As for the performances, they are decent enough. Rains has gotten plenty of criticism over the years for his bombastic Challenger, but that's the way the character was written, and Rains is true to the material, and highly enjoyable too. Michael Rennie is a bit colorless in his big game hunter part, but he does have some good scenes as well. David Hedison is OK as Malone, who falls for Jennifer (Roxton's girlfriend) though their romance must have ended up heavily edited, as there's little evidence of it here. Ms. St John and Ms. Marcus are mainly eye candy, (this WAS the '60s after all) but act capably enough, though for a woman described as "brave as a lioness". Jill certainly does a lot of screaming while dressed in a very flattering, if impractical wardrobe (which includes a Toy Poodle). Ray Stricklyn is very persuasive as her rather immature but compassionate brother. Lamas and Novello are the supposed villains of this piece, though Lamas has a reason for his hostility. Allen's direction is good and the score by Bert Shefter and Paul Sawtell adds immeasurably to the drama and suspense. All in all, the picture is perfect Saturday Matinée fare, and though the script is talky in places, it still delivers the goods at the climax. The movie is a textbook example of a period when celluloid escapism was all viewers demanded, and here, they got it In spades.

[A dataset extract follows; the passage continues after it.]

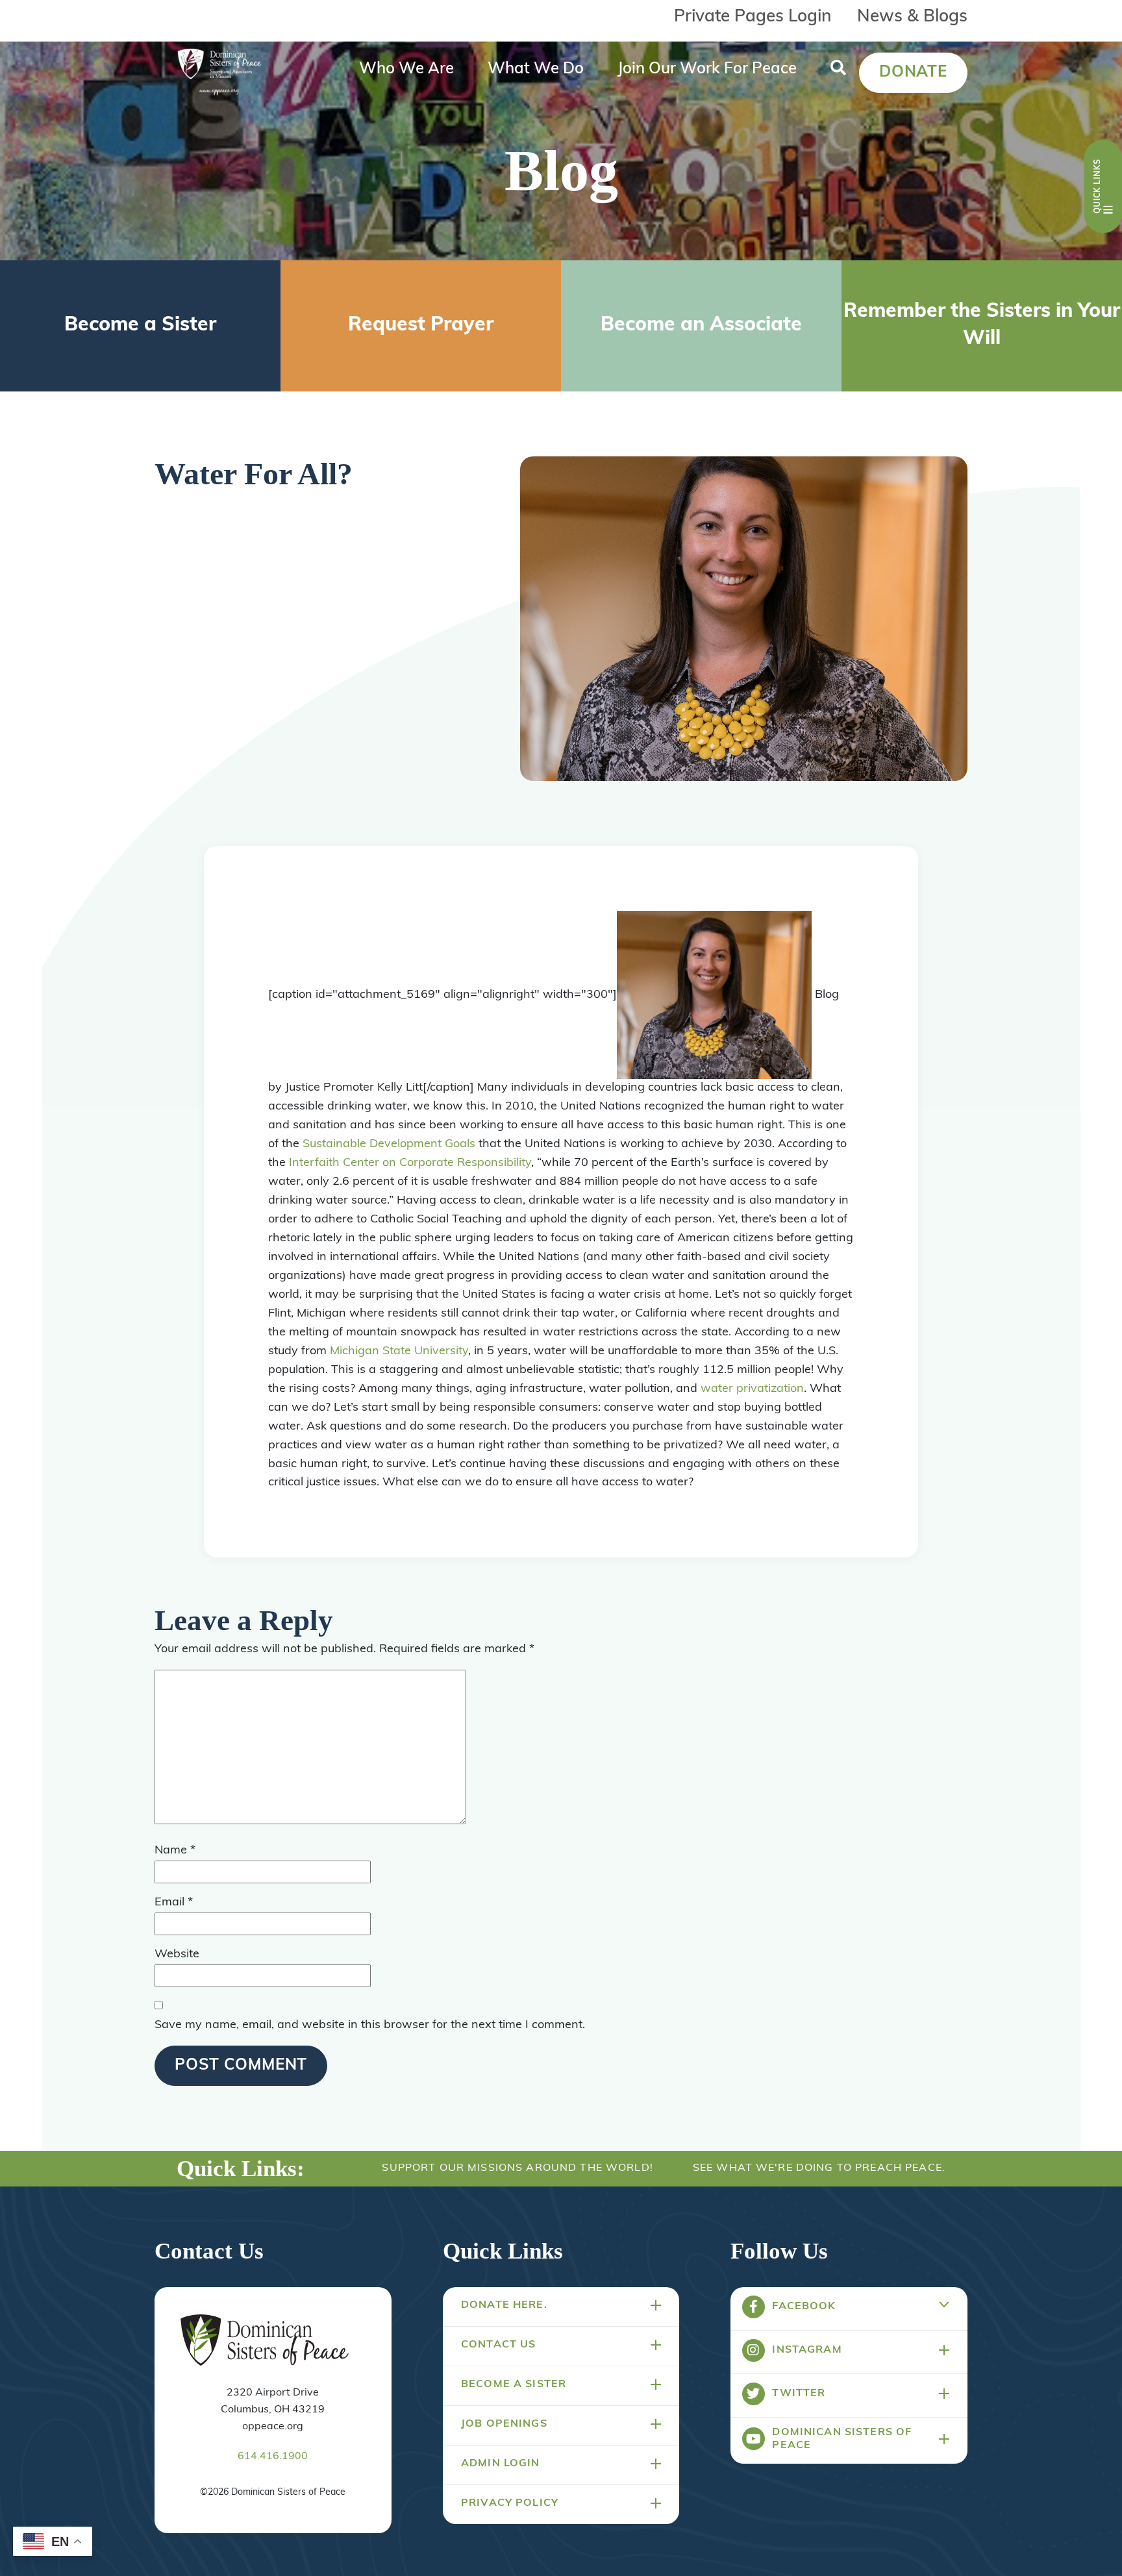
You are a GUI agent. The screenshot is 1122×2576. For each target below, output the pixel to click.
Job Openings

Fox Home Video has just released "The Lost World" as a two-disc DVD set, with special features (trailer, newsreels and galleries of promotional material) from the film on disc one, and a restored version (with a few outtakes!) of the 1925 original on disc two. Allen's film looks wonderful in it's anamorphic CinemaScope transfer, and after years of suffering through the faded pan-and-scanned prints used for TV and video this is really a revelation. The new stereo soundtracks are equally impressive and make this film, from a producer/director who would one day be known as the "Master of Disaster', (thanks to such fare as The Poseidon Adventure' and "The Towering Inferno") a must have for collectors.